Lutheran hymn written in 1686

"Wer weiß, wie nahe mir mein Ende" ("Who knows how near to me is my end?") is a Lutheran hymn in German with lyrics by Ämilie Juliane von Schwarzburg-Rudolstadt, written in 1686. The hymn reflects the preparation for a good death. It is sung to the melody of "Wer nur den lieben Gott läßt walten", and is often used for funerals. It appears in the current German Protestant hymnal Evangelisches Gesangbuch (EG), but with a different melody.

==Lyrics==
The Countess Ämilie Juliane von Schwarzburg-Rudolstadt, born to a noble family, received a good education in religion, Latin, history, among other sciences. She married, in 1665, to Count Albert Anton.

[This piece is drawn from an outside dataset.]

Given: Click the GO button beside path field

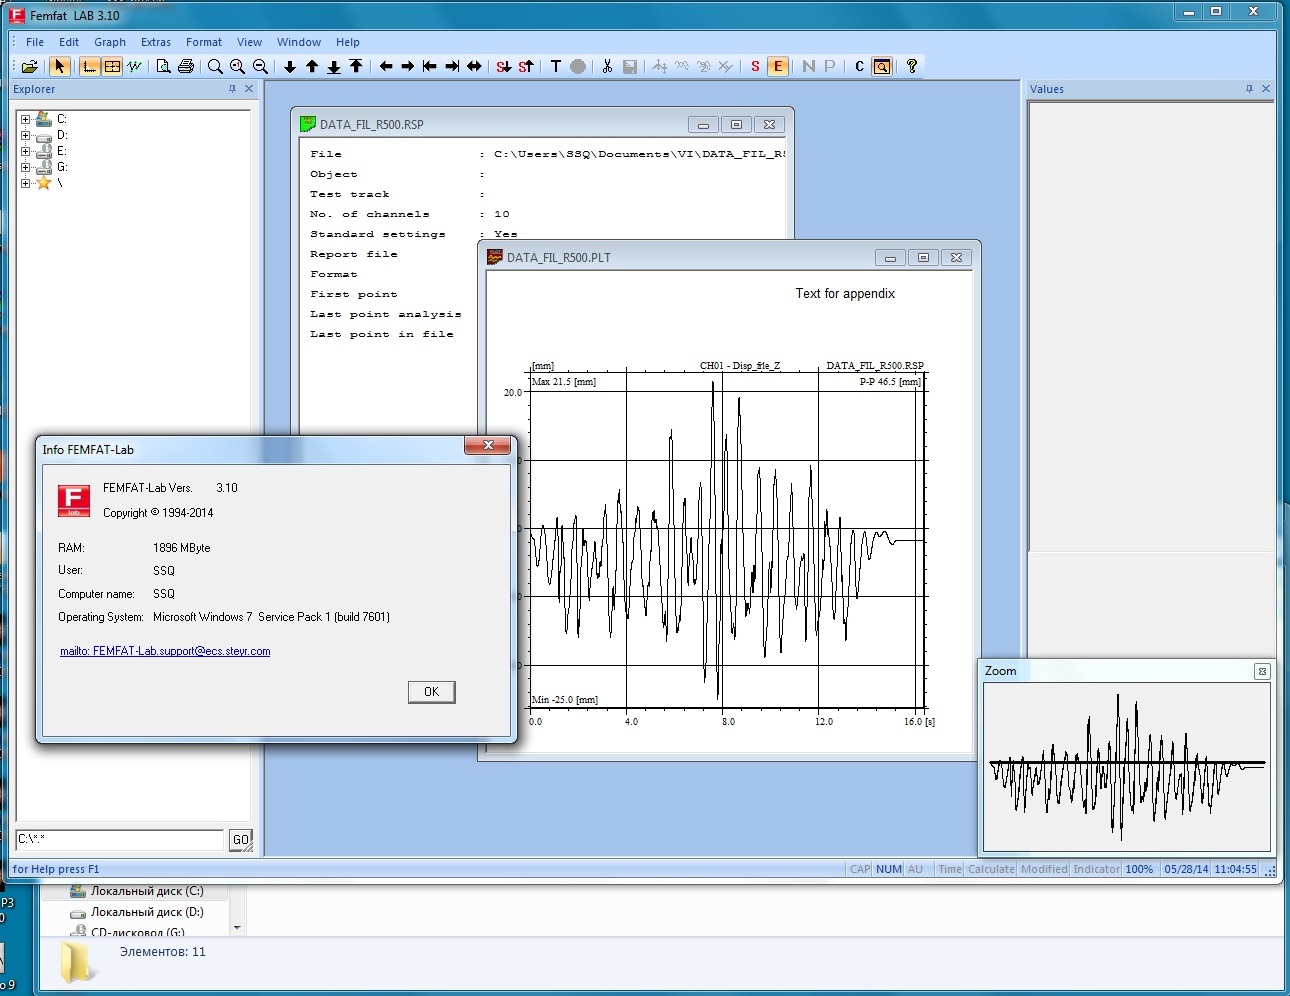Looking at the screenshot, I should pyautogui.click(x=240, y=840).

Regarded as a forerunner of pietism, she wrote 587 extant songs, including Lutheran hymns such as "Wer weiß, wie nahe mir mein Ende".

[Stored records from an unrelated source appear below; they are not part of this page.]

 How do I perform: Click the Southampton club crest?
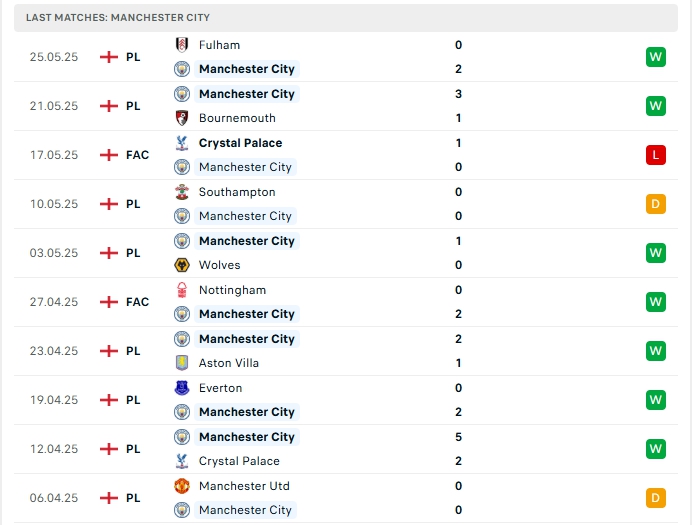(x=182, y=192)
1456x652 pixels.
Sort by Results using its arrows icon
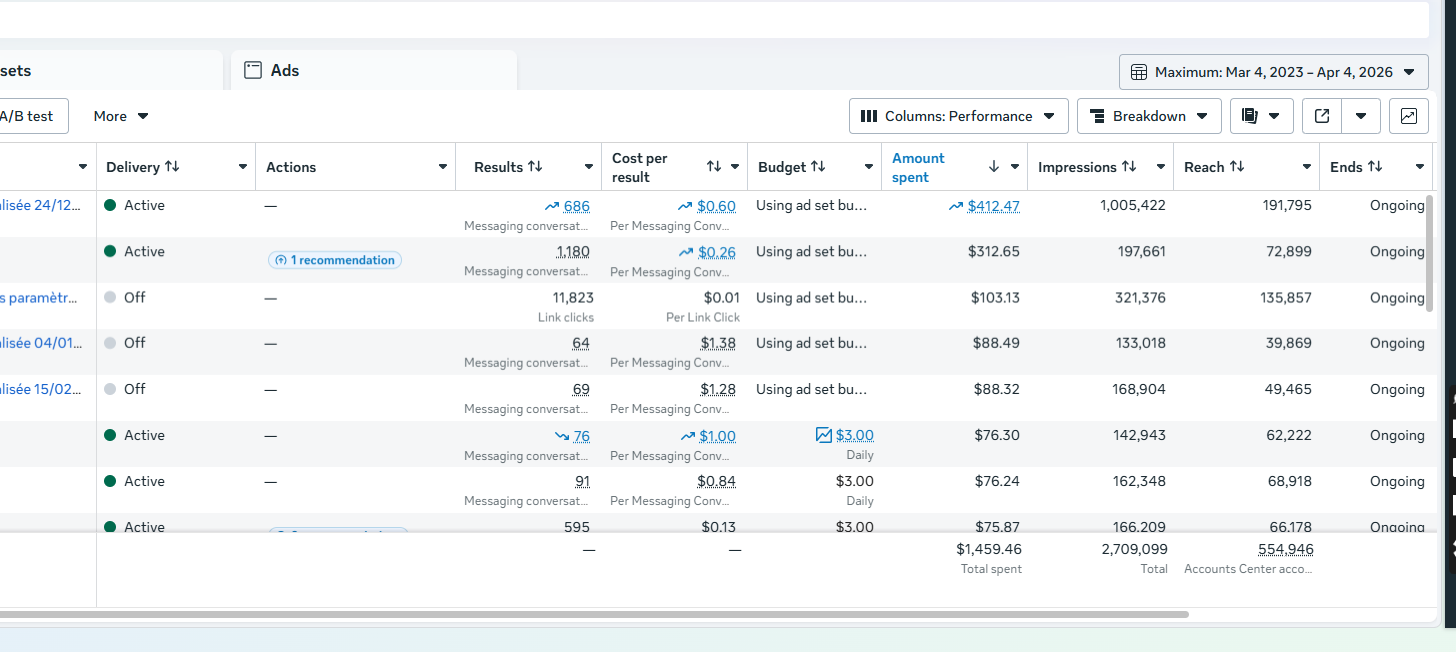tap(535, 167)
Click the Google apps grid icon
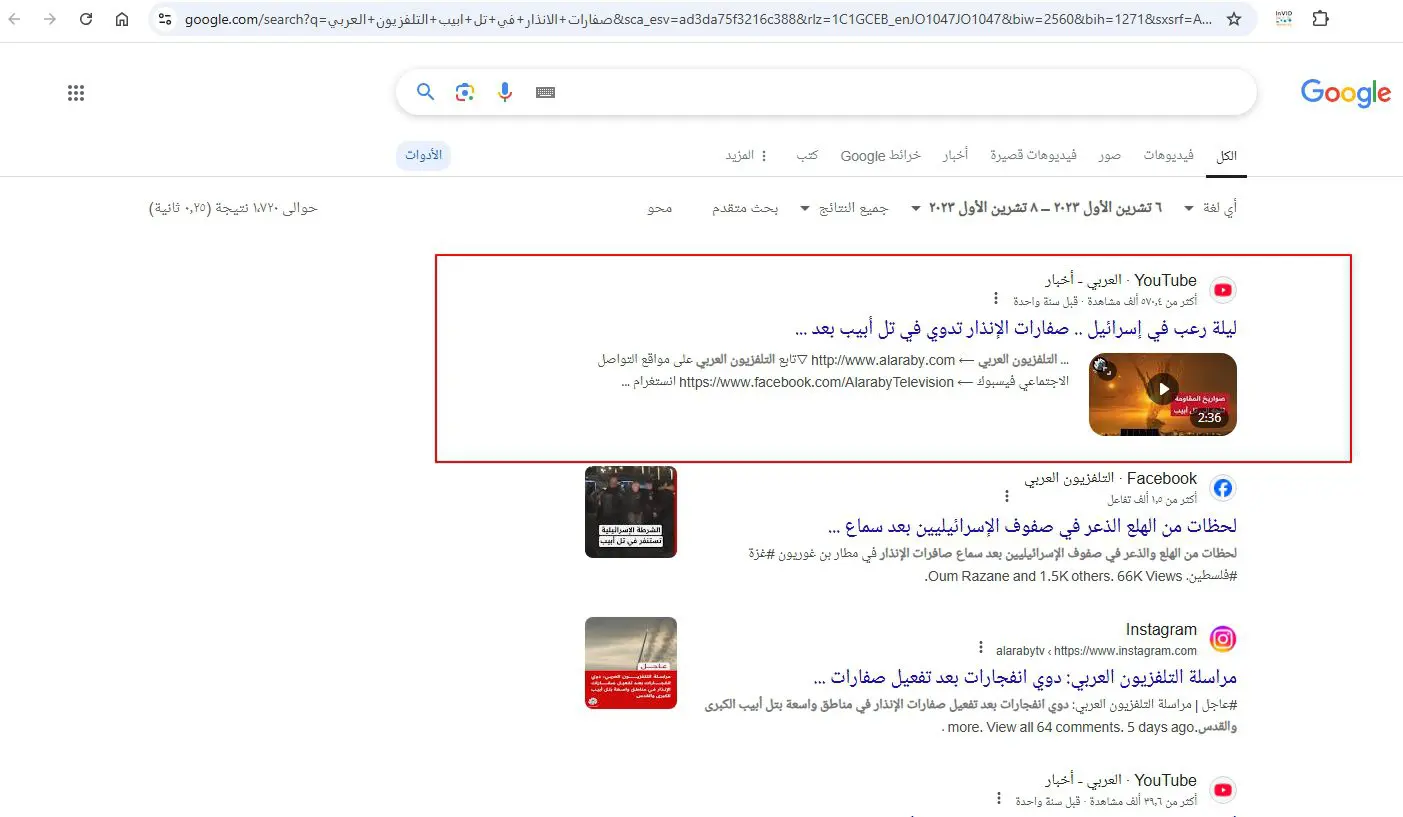Viewport: 1403px width, 817px height. 76,93
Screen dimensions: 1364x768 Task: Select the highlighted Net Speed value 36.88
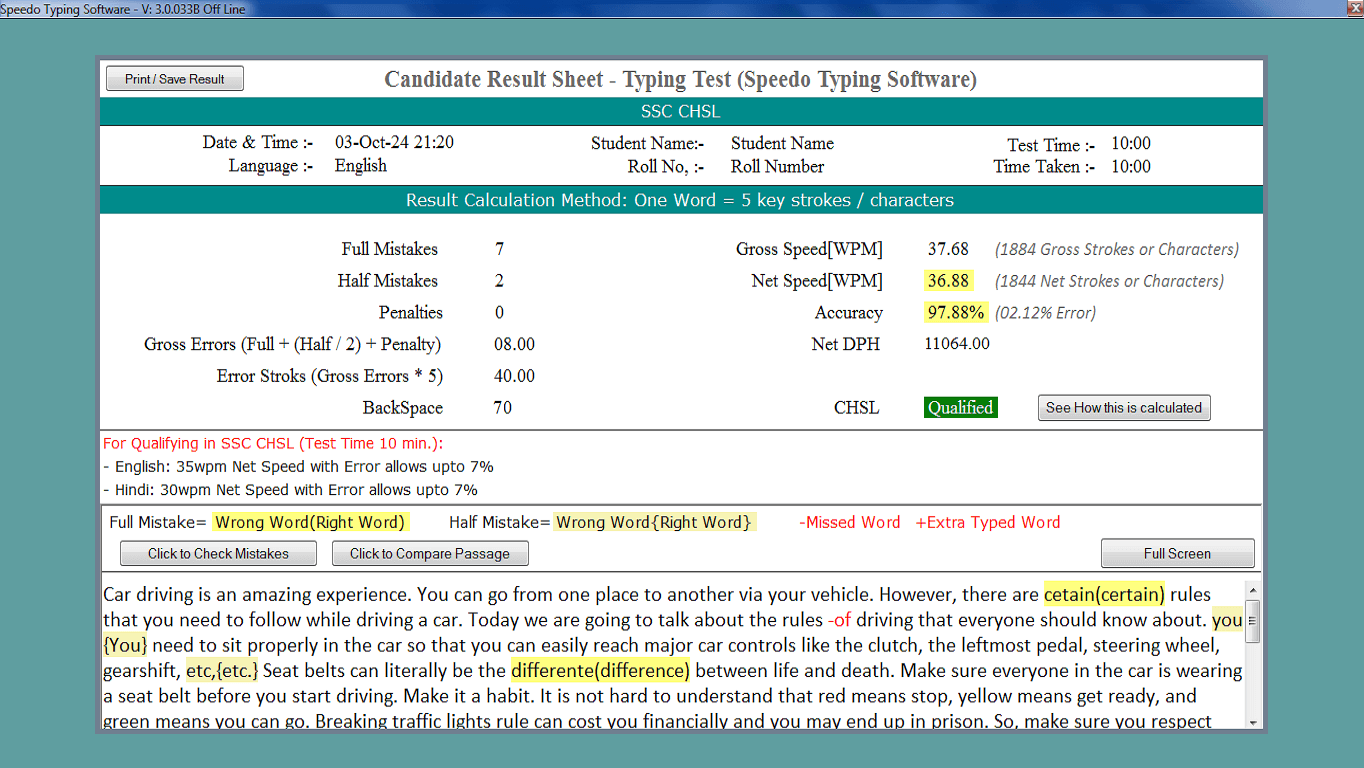tap(948, 281)
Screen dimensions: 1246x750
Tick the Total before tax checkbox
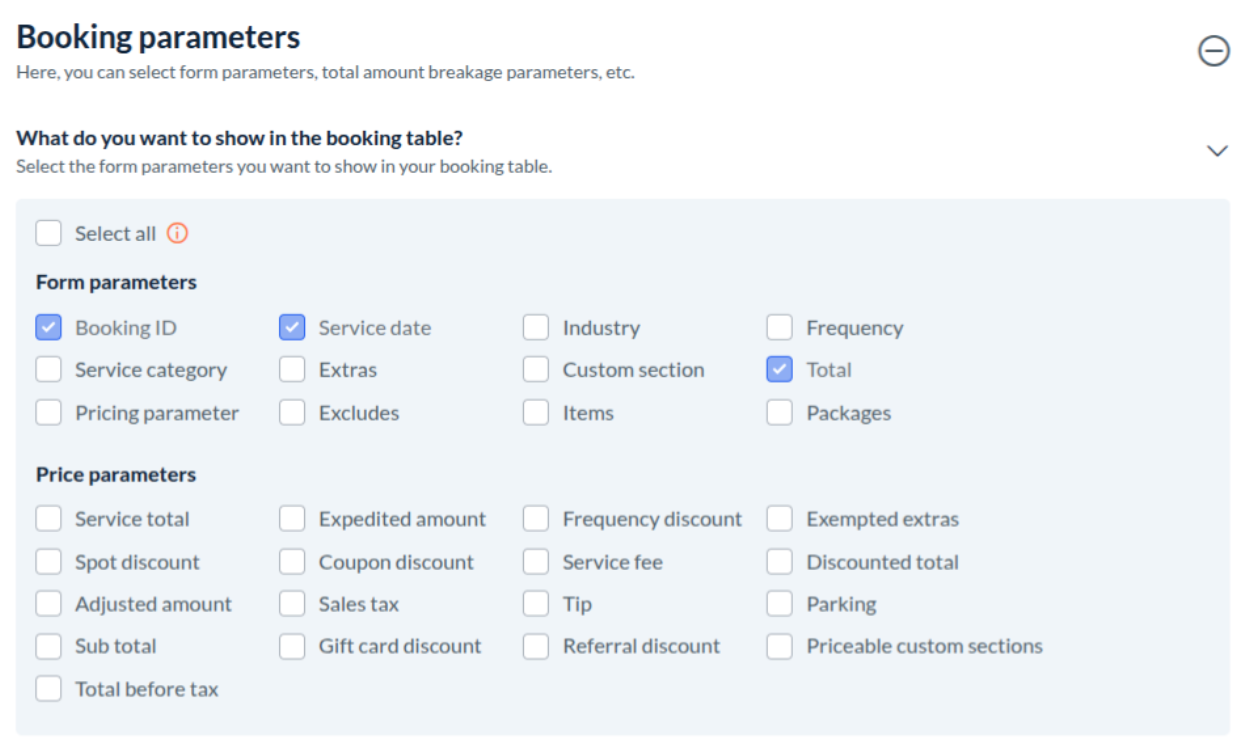coord(49,689)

The hymn's dated autograph is held by the Kirchenbibliothek zu Gera (Church library at Gera). The hymn was first published in 1686. It appears in the current German Protestant hymnal Evangelisches Gesangbuch (EG) as EG 530.

== Lyrics ==
The poem is in twelve stanzas of six lines each. Written in the first person, the singer departs from the knowledge that the time of death is uncertain, and a good death needs preparation at all times. The countess held daily meditations reflecting death, using her own and other hymns. The final two lines of eleven stanzas of her hymn are the same, like a refrain: "Mein Gott, ich bitt' durch Christi Blut: Mach's nur mit meinem Ende gut!" (My God, I pray through Christ’s blood, make sure my end is good!) In the final stanza, it is resolved for the answer after reflections: "Durch deine Gnad' und Christi Blut machst du's mit meinem Ende gut!" (Through your mercy and Christ's blood you will make sure that my end is good!).

== Music ==
"Wer weiß, wie nahe mir mein Ende" was traditionally sung to the 1657 melody of "Wer nur den lieben Gott läßt walten" by Georg Neumark. Johann Sebastian Bach used the hymn in three church cantatas. In Wer weiß, wie nahe mir mein Ende? BWV 27, composed in 1726 for the 16th Sunday after Trinity, he used the first stanza for the opening movement, interpolated with recitatives. Max Reger composed a chorale prelude as No. 48 of his 52 chorale preludes, Op. 67, and another as part of his chorale preludes, Op. 79b.

The hymn in the Protestant hymnal, EG 530, is printed with a different melody, but with the option to sing the lyrics with Neumark's familiar tune.